Exercise brief: Please copy the rows below word for word, starting with the line that contains "Like the tweet with the heart icon" and going on through the line that contains "The width and height of the screenshot is (1008, 1193).". Leave out the pictures.

Supplied records:

------------------------

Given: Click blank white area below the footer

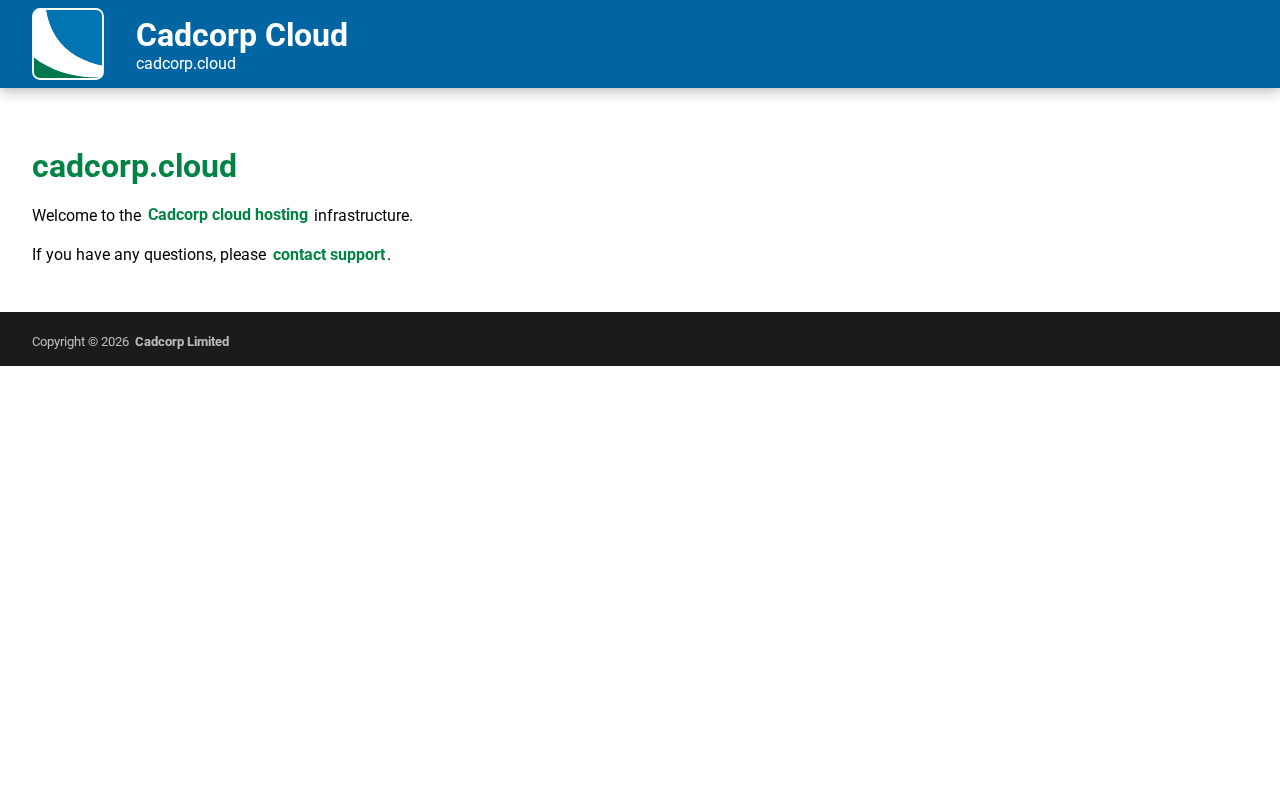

------------------------

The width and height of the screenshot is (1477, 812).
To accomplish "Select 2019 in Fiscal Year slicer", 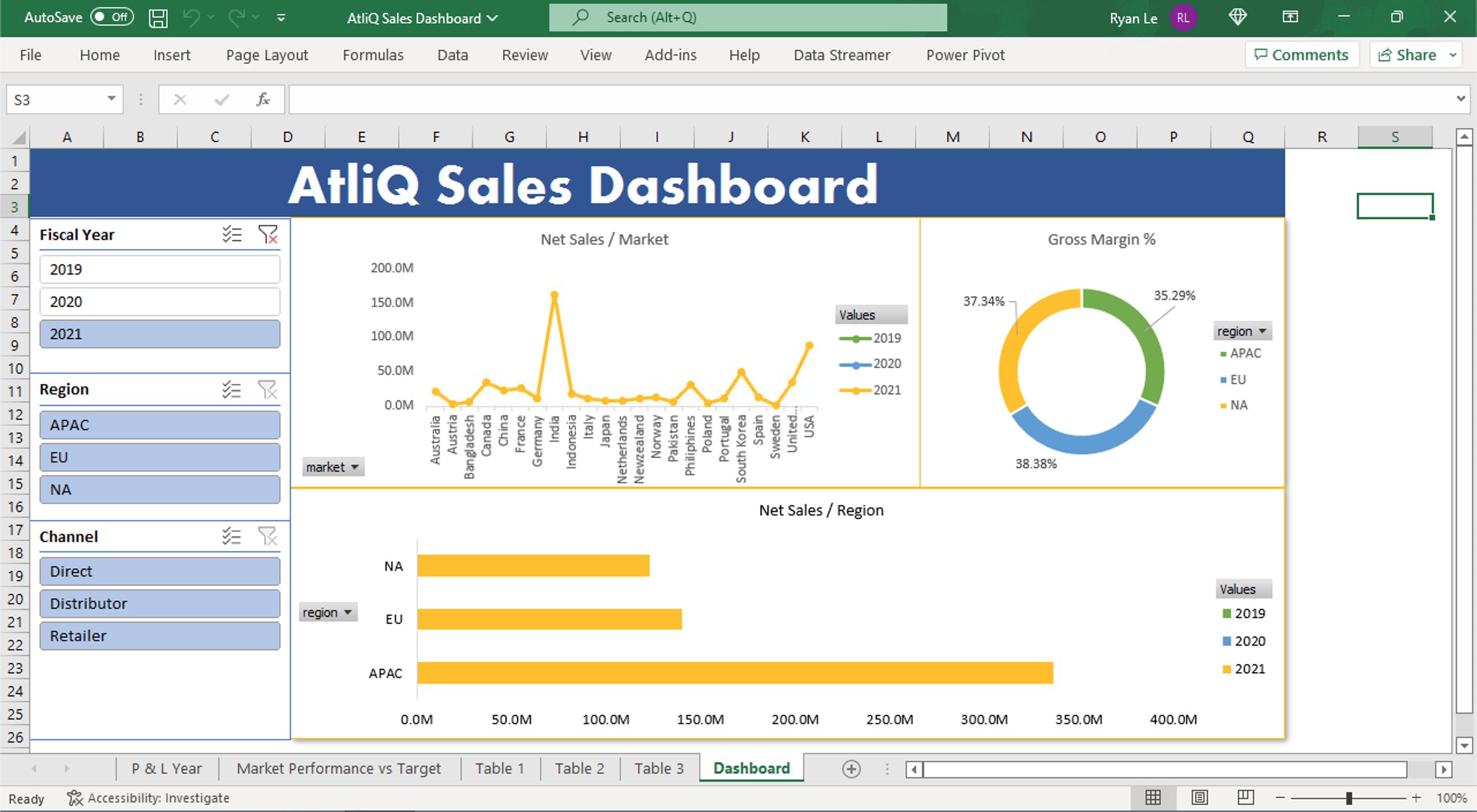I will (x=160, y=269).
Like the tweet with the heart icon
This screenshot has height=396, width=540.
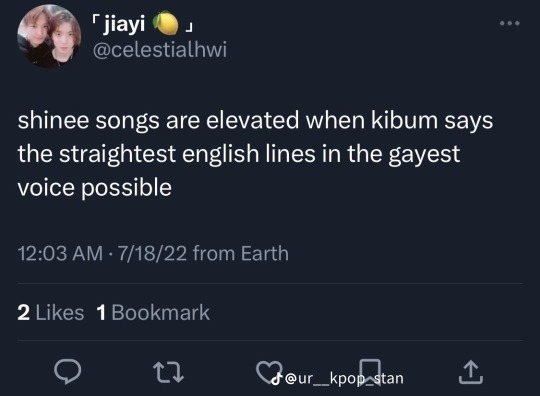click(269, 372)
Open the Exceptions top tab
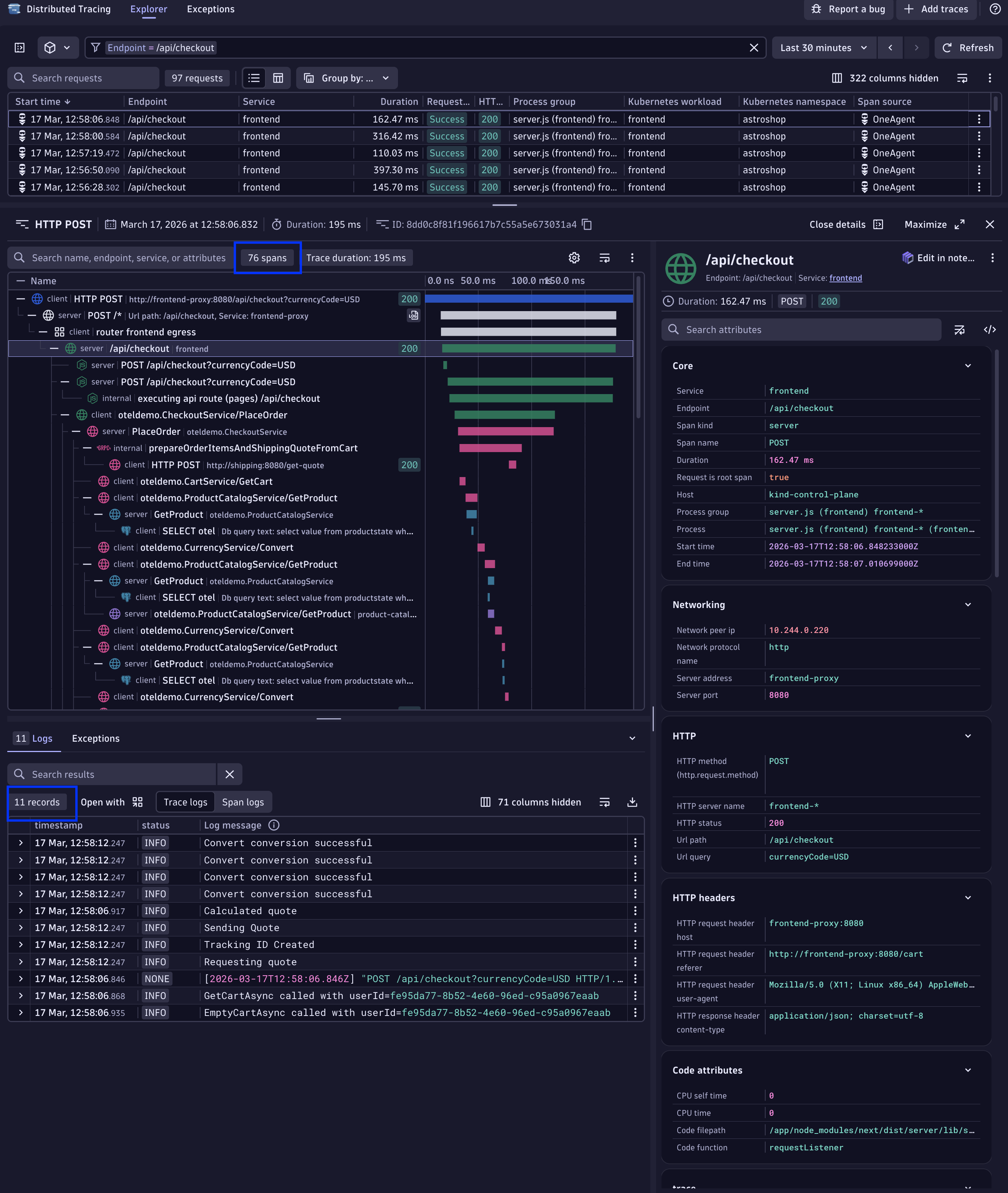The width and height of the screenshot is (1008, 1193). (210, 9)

------------------------

Answer:
Like the tweet with the heart icon
This screenshot has height=396, width=540.
click(269, 372)
Open the Exceptions top tab
The width and height of the screenshot is (1008, 1193). (210, 9)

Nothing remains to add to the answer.